If adulthood was a fraternity, I would be a pledge right now. When I turned 18 I received my bid card to Alpha Delta Lambda Tau, my initial invitation to the wonderful world of adulting. From that moment on my pledge master (aka my parents, college, society, the whole world) has presented me with a series of grueling tasks and challenges to get me ready for initiation (aka the real adult world).
My ADLT pledgeship has not included deep cleaning a mud and alcohol encrusted house or setting up a tent in the Grove at the crack of dawn, not yet anyways. Instead I have been tasked with doing my own laundry, filling up my car with gas (are we shocked I didn’t do this in high school?), buying essential groceries and just generally being responsible for my own survival. Since becoming an ADLT pledge I can commonly be heard saying, “Pshh, I got this I’m an adult remember.” But let’s be honest, I got nothing.
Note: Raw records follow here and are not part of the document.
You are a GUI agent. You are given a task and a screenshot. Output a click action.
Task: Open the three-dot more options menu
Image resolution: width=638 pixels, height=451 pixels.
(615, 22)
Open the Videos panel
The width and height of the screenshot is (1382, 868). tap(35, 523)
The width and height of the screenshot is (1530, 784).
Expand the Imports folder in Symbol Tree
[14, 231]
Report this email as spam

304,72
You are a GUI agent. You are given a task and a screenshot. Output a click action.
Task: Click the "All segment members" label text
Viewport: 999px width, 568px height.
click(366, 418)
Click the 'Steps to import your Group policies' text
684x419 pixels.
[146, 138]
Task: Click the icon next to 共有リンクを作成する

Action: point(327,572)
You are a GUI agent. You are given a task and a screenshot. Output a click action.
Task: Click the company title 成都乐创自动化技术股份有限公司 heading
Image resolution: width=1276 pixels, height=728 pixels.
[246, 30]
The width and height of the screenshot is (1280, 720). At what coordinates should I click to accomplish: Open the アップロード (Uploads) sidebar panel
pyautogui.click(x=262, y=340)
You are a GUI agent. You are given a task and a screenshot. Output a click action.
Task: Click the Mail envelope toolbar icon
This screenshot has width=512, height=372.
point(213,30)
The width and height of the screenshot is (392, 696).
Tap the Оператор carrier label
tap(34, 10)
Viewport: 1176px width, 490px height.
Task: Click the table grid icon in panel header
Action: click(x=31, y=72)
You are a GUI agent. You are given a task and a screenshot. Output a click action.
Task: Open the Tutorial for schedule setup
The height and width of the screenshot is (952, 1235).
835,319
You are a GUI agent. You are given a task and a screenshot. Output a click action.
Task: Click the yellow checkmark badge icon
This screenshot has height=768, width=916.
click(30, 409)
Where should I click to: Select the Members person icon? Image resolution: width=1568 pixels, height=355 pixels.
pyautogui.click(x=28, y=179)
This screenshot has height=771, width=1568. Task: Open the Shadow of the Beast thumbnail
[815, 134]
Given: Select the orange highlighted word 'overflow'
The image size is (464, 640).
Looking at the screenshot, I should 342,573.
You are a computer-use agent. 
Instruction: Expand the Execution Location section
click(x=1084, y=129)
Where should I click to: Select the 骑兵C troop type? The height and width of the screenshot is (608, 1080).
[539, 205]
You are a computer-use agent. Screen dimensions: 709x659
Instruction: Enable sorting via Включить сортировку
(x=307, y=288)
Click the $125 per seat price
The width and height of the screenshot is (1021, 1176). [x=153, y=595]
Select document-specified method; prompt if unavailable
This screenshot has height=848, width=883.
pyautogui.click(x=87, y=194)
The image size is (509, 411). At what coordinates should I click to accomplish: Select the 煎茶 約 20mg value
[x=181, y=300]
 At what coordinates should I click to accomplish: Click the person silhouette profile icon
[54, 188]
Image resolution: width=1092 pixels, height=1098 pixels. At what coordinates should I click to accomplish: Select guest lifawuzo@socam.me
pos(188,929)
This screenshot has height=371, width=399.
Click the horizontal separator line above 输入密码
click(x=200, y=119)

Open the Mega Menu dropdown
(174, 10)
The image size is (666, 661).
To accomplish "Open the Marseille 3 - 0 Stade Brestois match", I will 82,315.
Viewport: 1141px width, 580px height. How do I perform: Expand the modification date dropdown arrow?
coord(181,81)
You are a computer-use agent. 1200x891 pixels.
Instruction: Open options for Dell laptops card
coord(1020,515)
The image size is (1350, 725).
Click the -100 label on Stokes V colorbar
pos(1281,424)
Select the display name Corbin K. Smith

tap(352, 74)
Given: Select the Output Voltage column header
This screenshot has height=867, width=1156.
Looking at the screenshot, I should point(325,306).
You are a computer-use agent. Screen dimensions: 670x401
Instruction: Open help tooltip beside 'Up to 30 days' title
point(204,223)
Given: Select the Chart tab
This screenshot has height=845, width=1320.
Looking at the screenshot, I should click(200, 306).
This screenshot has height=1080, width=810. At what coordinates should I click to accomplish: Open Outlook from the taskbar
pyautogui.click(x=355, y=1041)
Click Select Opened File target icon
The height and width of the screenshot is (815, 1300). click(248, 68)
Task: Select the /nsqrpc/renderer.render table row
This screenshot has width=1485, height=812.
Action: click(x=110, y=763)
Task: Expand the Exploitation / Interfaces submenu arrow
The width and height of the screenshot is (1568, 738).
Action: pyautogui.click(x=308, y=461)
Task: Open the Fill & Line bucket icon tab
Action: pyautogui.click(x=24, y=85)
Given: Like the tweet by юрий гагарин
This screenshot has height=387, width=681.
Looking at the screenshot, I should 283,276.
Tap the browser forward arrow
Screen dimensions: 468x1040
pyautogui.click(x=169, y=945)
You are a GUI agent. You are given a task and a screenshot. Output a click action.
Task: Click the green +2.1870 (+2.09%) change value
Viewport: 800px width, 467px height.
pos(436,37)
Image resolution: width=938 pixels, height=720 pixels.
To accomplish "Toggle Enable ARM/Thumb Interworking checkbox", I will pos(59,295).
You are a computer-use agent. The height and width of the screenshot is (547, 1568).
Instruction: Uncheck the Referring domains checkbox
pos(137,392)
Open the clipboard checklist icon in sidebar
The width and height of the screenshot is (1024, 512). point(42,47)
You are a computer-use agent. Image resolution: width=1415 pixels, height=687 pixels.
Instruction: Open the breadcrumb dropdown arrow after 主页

Truthfully, I am probably on the brink of getting cut from pledgeship: I occasionally (more like 9 times out of 10) FaceTime my mom while doing my laundry out of fear that everything will come out pink and two sizes smaller, I avoid the gas station until I have 10 miles left in my tank, and my mother still wakes me up for school (thank the Lord for technology). But at the end of the day, I have come a long way since August in terms of adulting.
Pledge season is winding down across college campuses as boys are becoming brothers. I am starting to realize that my ADLT pledge season will continue indefinitely. Good news is I still have 7 semesters of college and college isn’t quite as real as the real world.